Action item.
Reproduce all of the data that follows, character for character.

Exercise data.
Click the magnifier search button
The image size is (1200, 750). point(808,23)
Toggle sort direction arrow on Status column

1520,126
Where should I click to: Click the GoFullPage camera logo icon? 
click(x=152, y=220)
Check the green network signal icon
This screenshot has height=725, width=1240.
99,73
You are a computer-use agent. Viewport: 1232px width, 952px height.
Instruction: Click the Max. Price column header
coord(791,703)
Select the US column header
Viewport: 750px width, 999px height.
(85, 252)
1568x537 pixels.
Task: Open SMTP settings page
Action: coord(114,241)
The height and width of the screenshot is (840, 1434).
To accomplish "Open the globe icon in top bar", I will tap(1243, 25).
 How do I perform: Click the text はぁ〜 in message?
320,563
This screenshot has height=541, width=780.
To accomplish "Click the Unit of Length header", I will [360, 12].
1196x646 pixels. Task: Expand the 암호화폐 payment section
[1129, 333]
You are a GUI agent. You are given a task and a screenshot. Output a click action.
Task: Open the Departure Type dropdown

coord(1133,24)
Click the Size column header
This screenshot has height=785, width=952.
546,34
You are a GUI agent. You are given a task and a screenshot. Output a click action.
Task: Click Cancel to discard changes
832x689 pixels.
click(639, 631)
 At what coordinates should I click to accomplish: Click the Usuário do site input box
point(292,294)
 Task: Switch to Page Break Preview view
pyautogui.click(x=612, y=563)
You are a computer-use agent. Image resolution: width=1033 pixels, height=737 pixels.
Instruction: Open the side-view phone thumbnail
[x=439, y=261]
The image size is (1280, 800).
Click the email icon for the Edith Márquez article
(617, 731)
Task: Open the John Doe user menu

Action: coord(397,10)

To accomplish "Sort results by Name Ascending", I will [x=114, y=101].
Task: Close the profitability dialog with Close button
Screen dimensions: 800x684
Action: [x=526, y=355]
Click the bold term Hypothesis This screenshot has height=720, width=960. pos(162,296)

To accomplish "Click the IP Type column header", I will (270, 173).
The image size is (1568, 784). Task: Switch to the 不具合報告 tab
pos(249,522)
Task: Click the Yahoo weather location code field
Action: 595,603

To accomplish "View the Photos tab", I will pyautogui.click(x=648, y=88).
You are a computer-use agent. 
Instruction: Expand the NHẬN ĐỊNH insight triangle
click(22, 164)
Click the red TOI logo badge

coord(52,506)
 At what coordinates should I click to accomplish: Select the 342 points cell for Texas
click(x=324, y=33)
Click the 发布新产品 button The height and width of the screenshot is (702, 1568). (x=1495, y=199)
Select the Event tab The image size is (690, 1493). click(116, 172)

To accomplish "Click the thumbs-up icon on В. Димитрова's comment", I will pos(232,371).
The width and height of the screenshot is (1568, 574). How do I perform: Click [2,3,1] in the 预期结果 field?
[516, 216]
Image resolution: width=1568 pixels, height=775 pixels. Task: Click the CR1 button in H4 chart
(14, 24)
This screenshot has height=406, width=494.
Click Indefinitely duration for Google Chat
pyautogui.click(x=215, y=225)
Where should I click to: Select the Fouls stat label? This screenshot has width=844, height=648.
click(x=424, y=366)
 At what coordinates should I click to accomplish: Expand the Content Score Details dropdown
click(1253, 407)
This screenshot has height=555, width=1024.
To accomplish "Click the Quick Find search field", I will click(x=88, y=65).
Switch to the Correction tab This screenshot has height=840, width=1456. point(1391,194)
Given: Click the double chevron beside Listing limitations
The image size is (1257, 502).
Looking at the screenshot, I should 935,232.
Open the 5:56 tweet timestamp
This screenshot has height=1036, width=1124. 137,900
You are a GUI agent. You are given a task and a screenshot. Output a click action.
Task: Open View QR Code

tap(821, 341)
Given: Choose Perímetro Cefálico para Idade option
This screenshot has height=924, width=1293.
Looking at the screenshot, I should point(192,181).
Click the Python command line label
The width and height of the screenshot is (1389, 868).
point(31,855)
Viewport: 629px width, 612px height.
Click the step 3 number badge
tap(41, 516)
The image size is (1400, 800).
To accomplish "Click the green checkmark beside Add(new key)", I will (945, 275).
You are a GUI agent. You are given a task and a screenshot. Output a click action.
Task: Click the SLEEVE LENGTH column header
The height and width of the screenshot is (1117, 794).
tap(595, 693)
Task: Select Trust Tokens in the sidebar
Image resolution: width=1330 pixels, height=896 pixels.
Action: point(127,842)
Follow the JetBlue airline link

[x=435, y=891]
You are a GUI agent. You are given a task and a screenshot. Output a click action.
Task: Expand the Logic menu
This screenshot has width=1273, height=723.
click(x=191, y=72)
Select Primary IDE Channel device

Result of this task.
Click the magnifier search button
The image size is (1200, 750). point(808,23)
Toggle sort direction arrow on Status column

1520,126
Where should I click to: Click the GoFullPage camera logo icon? 
click(x=152, y=220)
Check the green network signal icon
This screenshot has height=725, width=1240.
99,73
You are a computer-use agent. Viewport: 1232px width, 952px height.
Instruction: Click the Max. Price column header
coord(791,703)
Select the US column header
Viewport: 750px width, 999px height.
(85, 252)
1568x537 pixels.
Task: Open SMTP settings page
Action: coord(114,241)
The height and width of the screenshot is (840, 1434).
To accomplish "Open the globe icon in top bar", I will tap(1243, 25).
 How do I perform: Click the text はぁ〜 in message?
320,563
This screenshot has height=541, width=780.
To accomplish "Click the Unit of Length header", I will [360, 12].
1196x646 pixels. Task: Expand the 암호화폐 payment section
[1129, 333]
You are a GUI agent. You are given a task and a screenshot. Output a click action.
Task: Open the Departure Type dropdown

coord(1133,24)
Click the Size column header
This screenshot has height=785, width=952.
546,34
You are a GUI agent. You are given a task and a screenshot. Output a click action.
Task: Click Cancel to discard changes
832x689 pixels.
click(639, 631)
 At what coordinates should I click to accomplish: Click the Usuário do site input box
point(292,294)
 Task: Switch to Page Break Preview view
pyautogui.click(x=612, y=563)
You are a computer-use agent. Image resolution: width=1033 pixels, height=737 pixels.
Instruction: Open the side-view phone thumbnail
[x=439, y=261]
The image size is (1280, 800).
Click the email icon for the Edith Márquez article
(617, 731)
Task: Open the John Doe user menu

Action: coord(397,10)

To accomplish "Sort results by Name Ascending", I will [x=114, y=101].
Task: Close the profitability dialog with Close button
Screen dimensions: 800x684
Action: [x=526, y=355]
Click the bold term Hypothesis This screenshot has height=720, width=960. pos(162,296)

To accomplish "Click the IP Type column header", I will (270, 173).
The image size is (1568, 784). Task: Switch to the 不具合報告 tab
pos(249,522)
Task: Click the Yahoo weather location code field
Action: 595,603

To accomplish "View the Photos tab", I will pyautogui.click(x=648, y=88).
You are a computer-use agent. 
Instruction: Expand the NHẬN ĐỊNH insight triangle
click(22, 164)
Click the red TOI logo badge

coord(52,506)
 At what coordinates should I click to accomplish: Select the 342 points cell for Texas
click(x=324, y=33)
Click the 发布新产品 button The height and width of the screenshot is (702, 1568). (x=1495, y=199)
Select the Event tab The image size is (690, 1493). click(116, 172)

To accomplish "Click the thumbs-up icon on В. Димитрова's comment", I will pos(232,371).
The width and height of the screenshot is (1568, 574). How do I perform: Click [2,3,1] in the 预期结果 field?
[516, 216]
Image resolution: width=1568 pixels, height=775 pixels. Task: Click the CR1 button in H4 chart
(14, 24)
This screenshot has height=406, width=494.
Click Indefinitely duration for Google Chat
pyautogui.click(x=215, y=225)
Where should I click to: Select the Fouls stat label? This screenshot has width=844, height=648.
click(x=424, y=366)
 At what coordinates should I click to accomplish: Expand the Content Score Details dropdown
click(1253, 407)
This screenshot has height=555, width=1024.
To accomplish "Click the Quick Find search field", I will click(x=88, y=65).
Switch to the Correction tab This screenshot has height=840, width=1456. point(1391,194)
Given: Click the double chevron beside Listing limitations
The image size is (1257, 502).
Looking at the screenshot, I should 935,232.
Open the 5:56 tweet timestamp
This screenshot has height=1036, width=1124. 137,900
You are a GUI agent. You are given a task and a screenshot. Output a click action.
Task: Open View QR Code

tap(821, 341)
Given: Choose Perímetro Cefálico para Idade option
This screenshot has height=924, width=1293.
Looking at the screenshot, I should point(192,181).
Click the Python command line label
The width and height of the screenshot is (1389, 868).
point(31,855)
Viewport: 629px width, 612px height.
Click the step 3 number badge
tap(41, 516)
The image size is (1400, 800).
To accomplish "Click the green checkmark beside Add(new key)", I will (945, 275).
You are a GUI agent. You are given a task and a screenshot. Output a click action.
Task: Click the SLEEVE LENGTH column header
The height and width of the screenshot is (1117, 794).
tap(595, 693)
Task: Select Trust Tokens in the sidebar
Image resolution: width=1330 pixels, height=896 pixels.
Action: point(127,842)
Follow the JetBlue airline link

[x=435, y=891]
You are a GUI agent. You are given a task and a screenshot. Output a click action.
Task: Expand the Logic menu
This screenshot has width=1273, height=723.
click(x=191, y=72)
Select Primary IDE Channel device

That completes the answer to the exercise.